This picture shows the main fuse attached after I have added heat shrink. It's best to let the heat shrink go all the way over the end of the connector, and then cut the heat shrink down about as close as you can get with a pair of scissors. When you heat the shrink, then it will cover up the end of the metal, but still leave enough room for the fuse to go in. Also when I was heating the shrink that goes on the wire (vs the one on the pole) I left enough room for it to hang over the end and then I just heated it up and then pinched the end shut with my fingers or the pair of pliers, whichever is easier which makes it so the shrink bonds together at the end and you don't get something poking through the back side. Also you may have to put a small slit into the heat shrink that goes over the 90 in the spade connector to get it to go over all the way. Just make sure that it is flat when you heat it up, and of course not to get too much heat on the motor.
This is the final picture of both fuses. Make sure on the main fuse that you position the zip tie underneath the fuse to hold it up and keep the stress off that solder, pole joint. If it gets too much torque to it, it could move the brush on the inside of the motor.
Also on the tail fuse I divided the heat shrink in to 3 different lengths to get it around the 90. What I did was cut a short length and heated it right on the joint, and then I got the other two lengths and slipped them over the top and heated them. I had to cut a few small slits in the first piece of shrink to get it sitting on the 90.

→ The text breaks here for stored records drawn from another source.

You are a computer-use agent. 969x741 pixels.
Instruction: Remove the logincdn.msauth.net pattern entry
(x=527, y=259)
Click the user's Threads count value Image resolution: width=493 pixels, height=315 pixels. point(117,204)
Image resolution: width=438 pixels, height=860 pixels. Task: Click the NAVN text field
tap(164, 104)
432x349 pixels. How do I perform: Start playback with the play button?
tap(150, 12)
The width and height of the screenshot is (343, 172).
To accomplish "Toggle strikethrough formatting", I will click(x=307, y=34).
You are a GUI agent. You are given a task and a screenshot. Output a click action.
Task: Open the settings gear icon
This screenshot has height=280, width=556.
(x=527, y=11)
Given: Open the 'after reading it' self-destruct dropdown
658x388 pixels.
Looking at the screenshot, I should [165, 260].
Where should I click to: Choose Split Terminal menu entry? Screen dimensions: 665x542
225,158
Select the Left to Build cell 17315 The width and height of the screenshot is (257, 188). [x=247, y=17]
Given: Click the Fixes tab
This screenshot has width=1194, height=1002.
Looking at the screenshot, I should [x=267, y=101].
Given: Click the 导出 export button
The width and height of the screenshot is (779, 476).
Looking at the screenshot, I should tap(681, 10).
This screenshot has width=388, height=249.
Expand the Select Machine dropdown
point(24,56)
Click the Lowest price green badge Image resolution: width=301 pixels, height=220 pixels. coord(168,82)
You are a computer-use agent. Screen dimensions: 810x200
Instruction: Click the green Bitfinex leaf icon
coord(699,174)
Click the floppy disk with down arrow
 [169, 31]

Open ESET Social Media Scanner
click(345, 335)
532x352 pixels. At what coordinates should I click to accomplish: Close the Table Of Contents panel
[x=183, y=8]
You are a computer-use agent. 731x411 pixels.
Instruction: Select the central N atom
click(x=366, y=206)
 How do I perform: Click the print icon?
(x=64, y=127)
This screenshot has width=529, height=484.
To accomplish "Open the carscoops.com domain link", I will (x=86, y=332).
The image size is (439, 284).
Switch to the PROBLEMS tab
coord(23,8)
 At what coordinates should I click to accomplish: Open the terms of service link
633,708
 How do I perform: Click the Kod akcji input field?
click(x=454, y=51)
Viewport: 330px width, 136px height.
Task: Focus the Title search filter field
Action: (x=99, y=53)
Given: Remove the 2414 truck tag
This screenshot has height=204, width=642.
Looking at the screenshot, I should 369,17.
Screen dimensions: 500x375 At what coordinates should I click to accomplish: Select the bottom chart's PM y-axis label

Make sure to put an extra twist in the wire that goes between the 3 or 4 in 1 to the first part of the fuse so that it twists the fuse back into the frame. With this setup I haven't had a problem with it shifting in flight, although if you do extreme 3d you might want to think about securing it better. Also the stock canopy fits on this mod very well =) and now you can change out your fuses at the field without a soldering iron.
This pic shows the fuse mod with the stock canopy and configuration.
Other things to consider
Some other things that people have done in combination with the fuse mod are putting an inline resistor, diode, electrolytic capacitor. These are all to reduce the stress on the motor somehow in order for it to last longer. Here I will try cover most of the pro's and con's and the info you will need to know before you get to installing them or trying them out.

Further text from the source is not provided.